Overlaid Packed Data In Data Structures
August 16, 2016 Jon Paris
Note: The code accompanying this article is available for download here. Sometimes things that should be simple give us difficulty. Jon Paris recently helped a Four Hundred Guru reader to solve a problem with overlaid packed-decimal data in data structures. We’re sharing their conversation for the benefit of others.

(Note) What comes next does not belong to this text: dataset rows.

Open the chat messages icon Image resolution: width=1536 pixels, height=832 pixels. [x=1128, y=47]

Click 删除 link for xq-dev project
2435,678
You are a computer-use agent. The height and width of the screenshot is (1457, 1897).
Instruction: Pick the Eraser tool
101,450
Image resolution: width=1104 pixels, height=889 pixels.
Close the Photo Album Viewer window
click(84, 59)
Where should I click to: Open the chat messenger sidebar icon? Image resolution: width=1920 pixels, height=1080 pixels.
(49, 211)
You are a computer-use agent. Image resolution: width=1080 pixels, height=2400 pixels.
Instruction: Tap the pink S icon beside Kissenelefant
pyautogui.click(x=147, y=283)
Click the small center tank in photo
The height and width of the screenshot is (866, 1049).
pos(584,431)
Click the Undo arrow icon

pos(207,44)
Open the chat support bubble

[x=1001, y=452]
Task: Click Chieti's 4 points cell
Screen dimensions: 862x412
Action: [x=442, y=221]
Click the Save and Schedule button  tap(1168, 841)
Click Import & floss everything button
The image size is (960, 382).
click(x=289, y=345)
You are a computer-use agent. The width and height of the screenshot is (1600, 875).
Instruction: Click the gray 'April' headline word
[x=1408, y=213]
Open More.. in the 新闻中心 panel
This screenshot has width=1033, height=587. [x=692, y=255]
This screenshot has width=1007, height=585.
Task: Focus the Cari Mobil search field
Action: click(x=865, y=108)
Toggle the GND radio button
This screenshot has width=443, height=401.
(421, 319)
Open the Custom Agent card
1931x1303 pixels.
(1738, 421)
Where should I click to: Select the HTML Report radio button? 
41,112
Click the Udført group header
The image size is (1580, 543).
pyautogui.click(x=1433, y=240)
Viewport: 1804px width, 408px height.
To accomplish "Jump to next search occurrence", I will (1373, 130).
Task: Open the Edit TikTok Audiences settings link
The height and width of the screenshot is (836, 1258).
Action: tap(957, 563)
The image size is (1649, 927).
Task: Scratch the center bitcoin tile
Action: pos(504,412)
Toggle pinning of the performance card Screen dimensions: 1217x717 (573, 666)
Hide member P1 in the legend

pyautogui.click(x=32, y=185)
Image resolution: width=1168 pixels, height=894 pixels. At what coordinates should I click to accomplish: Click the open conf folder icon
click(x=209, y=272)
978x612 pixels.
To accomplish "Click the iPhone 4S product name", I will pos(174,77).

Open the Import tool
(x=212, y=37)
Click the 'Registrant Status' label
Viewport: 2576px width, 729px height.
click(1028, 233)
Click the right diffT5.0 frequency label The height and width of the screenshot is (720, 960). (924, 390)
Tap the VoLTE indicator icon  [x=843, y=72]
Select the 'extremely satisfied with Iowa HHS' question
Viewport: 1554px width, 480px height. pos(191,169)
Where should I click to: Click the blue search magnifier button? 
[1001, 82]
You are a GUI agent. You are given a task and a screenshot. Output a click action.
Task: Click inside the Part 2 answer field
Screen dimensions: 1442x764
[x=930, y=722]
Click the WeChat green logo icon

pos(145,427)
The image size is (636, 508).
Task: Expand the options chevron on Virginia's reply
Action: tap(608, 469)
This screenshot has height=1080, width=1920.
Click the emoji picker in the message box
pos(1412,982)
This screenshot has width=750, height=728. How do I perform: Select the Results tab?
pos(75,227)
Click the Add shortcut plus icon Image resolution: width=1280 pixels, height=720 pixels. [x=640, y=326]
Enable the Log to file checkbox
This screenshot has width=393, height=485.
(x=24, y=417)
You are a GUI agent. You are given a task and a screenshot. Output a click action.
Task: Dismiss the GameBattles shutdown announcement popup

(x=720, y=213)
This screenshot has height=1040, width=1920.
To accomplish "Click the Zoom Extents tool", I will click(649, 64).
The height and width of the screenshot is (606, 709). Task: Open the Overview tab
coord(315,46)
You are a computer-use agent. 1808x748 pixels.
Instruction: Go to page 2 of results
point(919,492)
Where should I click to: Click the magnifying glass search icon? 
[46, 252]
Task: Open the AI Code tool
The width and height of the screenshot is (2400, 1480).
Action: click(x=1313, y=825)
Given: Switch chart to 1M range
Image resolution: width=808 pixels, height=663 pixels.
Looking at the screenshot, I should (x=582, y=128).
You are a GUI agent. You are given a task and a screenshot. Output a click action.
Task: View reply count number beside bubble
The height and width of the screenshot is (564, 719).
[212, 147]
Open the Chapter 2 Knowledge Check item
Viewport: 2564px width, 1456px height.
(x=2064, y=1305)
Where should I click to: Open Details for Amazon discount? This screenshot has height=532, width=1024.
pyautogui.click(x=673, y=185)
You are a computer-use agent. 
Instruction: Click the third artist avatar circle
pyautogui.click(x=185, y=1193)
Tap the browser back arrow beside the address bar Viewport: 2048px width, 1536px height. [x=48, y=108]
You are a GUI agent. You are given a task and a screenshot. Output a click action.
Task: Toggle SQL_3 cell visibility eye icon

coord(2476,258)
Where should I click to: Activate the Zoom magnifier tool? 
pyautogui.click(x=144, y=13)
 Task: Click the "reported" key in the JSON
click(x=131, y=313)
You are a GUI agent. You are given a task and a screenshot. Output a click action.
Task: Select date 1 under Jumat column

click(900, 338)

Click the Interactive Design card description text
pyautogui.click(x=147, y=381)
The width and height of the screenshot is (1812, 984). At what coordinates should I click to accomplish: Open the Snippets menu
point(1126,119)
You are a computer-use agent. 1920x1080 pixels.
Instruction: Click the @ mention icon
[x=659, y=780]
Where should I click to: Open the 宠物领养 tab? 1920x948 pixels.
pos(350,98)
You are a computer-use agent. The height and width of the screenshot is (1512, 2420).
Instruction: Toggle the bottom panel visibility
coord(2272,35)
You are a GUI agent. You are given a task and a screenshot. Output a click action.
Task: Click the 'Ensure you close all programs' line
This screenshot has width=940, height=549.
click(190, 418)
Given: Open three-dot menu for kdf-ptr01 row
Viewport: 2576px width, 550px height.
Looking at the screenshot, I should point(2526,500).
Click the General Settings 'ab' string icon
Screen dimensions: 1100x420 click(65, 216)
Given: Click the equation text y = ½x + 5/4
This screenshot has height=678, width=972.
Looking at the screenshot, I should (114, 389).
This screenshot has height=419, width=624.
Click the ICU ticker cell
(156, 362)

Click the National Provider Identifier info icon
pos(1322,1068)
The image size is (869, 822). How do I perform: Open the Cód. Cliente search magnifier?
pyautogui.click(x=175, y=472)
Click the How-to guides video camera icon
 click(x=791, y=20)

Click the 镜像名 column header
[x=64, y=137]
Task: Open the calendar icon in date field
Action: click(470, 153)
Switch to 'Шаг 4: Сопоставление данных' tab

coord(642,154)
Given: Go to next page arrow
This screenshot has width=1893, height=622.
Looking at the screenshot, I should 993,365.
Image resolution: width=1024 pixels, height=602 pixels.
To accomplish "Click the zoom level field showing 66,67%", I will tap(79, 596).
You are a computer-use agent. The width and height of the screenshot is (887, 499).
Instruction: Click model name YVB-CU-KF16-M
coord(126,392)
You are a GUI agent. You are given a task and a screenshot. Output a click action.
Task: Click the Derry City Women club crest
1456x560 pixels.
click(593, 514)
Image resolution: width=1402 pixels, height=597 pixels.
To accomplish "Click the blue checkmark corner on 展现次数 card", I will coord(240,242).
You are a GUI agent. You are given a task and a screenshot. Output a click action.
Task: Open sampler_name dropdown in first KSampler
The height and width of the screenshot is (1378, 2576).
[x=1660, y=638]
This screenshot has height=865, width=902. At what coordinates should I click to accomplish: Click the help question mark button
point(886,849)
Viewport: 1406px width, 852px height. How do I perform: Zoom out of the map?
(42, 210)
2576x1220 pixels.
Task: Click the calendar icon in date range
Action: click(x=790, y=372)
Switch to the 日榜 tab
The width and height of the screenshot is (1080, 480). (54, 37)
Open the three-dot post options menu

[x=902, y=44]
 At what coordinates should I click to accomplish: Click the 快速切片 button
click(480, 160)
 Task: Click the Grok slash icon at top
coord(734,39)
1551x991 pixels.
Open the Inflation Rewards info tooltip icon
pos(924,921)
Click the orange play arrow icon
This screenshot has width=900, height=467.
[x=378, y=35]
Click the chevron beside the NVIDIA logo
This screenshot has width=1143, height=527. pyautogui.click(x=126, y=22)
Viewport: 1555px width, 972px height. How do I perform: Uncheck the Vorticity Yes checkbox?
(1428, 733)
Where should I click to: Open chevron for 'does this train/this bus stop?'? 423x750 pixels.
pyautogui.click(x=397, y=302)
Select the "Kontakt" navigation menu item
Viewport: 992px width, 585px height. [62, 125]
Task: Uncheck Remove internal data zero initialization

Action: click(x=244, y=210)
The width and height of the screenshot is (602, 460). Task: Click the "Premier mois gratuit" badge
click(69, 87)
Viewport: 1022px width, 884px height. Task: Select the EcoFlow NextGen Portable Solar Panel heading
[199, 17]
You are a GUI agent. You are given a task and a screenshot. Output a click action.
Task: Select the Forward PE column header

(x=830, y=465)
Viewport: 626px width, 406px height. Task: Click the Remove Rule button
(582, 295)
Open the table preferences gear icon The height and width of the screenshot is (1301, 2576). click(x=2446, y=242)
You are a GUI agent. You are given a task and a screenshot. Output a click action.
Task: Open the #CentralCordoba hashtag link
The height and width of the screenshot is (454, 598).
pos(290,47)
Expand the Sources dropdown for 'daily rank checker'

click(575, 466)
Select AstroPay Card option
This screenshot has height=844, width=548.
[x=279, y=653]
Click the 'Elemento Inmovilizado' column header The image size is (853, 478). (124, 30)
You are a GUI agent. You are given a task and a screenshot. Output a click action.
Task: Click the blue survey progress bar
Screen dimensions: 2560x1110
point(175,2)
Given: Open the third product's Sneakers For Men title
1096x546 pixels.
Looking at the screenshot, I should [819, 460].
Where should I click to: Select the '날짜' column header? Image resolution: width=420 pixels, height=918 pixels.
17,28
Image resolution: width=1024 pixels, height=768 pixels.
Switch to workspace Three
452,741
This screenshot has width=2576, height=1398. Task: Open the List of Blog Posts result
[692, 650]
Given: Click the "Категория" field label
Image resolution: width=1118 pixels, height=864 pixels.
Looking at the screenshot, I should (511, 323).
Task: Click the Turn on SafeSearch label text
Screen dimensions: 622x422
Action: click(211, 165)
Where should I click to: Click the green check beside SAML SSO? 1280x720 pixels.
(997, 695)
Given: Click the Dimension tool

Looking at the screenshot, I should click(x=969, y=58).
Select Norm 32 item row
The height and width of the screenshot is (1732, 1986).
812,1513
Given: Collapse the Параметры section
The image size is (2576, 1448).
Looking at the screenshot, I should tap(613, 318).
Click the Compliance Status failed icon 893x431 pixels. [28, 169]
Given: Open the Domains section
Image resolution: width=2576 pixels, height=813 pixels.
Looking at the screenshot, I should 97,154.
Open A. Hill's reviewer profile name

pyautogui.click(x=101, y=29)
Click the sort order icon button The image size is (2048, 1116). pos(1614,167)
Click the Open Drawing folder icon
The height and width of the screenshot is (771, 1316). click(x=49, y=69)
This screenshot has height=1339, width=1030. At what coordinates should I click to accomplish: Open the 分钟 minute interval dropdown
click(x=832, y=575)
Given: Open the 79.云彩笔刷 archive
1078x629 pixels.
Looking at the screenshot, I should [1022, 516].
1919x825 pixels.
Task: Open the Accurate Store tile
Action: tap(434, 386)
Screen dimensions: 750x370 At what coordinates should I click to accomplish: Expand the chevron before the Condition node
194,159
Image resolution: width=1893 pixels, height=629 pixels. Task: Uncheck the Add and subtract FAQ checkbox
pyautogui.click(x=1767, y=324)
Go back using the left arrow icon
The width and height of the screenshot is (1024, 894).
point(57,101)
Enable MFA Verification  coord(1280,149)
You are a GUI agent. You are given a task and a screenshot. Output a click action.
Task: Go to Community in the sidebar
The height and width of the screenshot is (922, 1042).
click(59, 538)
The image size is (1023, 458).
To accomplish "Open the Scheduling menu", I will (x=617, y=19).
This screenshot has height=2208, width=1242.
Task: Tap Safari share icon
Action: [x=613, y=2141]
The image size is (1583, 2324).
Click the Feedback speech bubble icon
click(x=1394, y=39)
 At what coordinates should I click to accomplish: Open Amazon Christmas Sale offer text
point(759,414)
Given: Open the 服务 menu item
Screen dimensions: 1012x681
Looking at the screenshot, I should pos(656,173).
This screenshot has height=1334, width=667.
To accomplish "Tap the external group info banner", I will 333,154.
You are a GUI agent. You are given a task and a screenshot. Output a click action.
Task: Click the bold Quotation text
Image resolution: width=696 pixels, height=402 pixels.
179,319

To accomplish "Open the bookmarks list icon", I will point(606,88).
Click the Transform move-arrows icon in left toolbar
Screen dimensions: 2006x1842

Hi, Jon: My question has to do with overlaid packed-decimal data in a data structure. I store a date in CYMD format in a seven-digit, packed-decimal field. I am trying to extract the two-digit year from that. Dcl-Ds cymdDate; currentDate packed(7); currentYear packed(2) overlay(currentDate:2); End-Ds; When I set currentDate to a value of 1160701 and looked at the value of currentYear in debug, I saw a value of 07, but I was expecting a value of 16. I changed the current year to be defined as follows: Dcl-Ds cymdDate; currentDate packed(7); currentYear packed(2) overlay(currentDate:1); End-Ds; Using this definition, currentYear comes out correctly as 16. Can you help me to understand why the overlay starting at 2 gives me the 3-4 position while the overlay starting at 1 gives me the 2-3 position? –A Four Hundred Guru Reader Jon Paris answers: Thanks for the question and for the opportunity to explain a couple of things that can bite you if you are not aware of the technical details underpinning them. In order to fully explain this I have to go through some basics, so if some of this seems a little elementary, please excuse me. First of all we need to understand that on IBM i, packed numbers are stored in nyble/nibble form, i.e., each digit is represented by a half-byte (nyble). A seven-digit number containing the value 1234567 would be stored as shown below.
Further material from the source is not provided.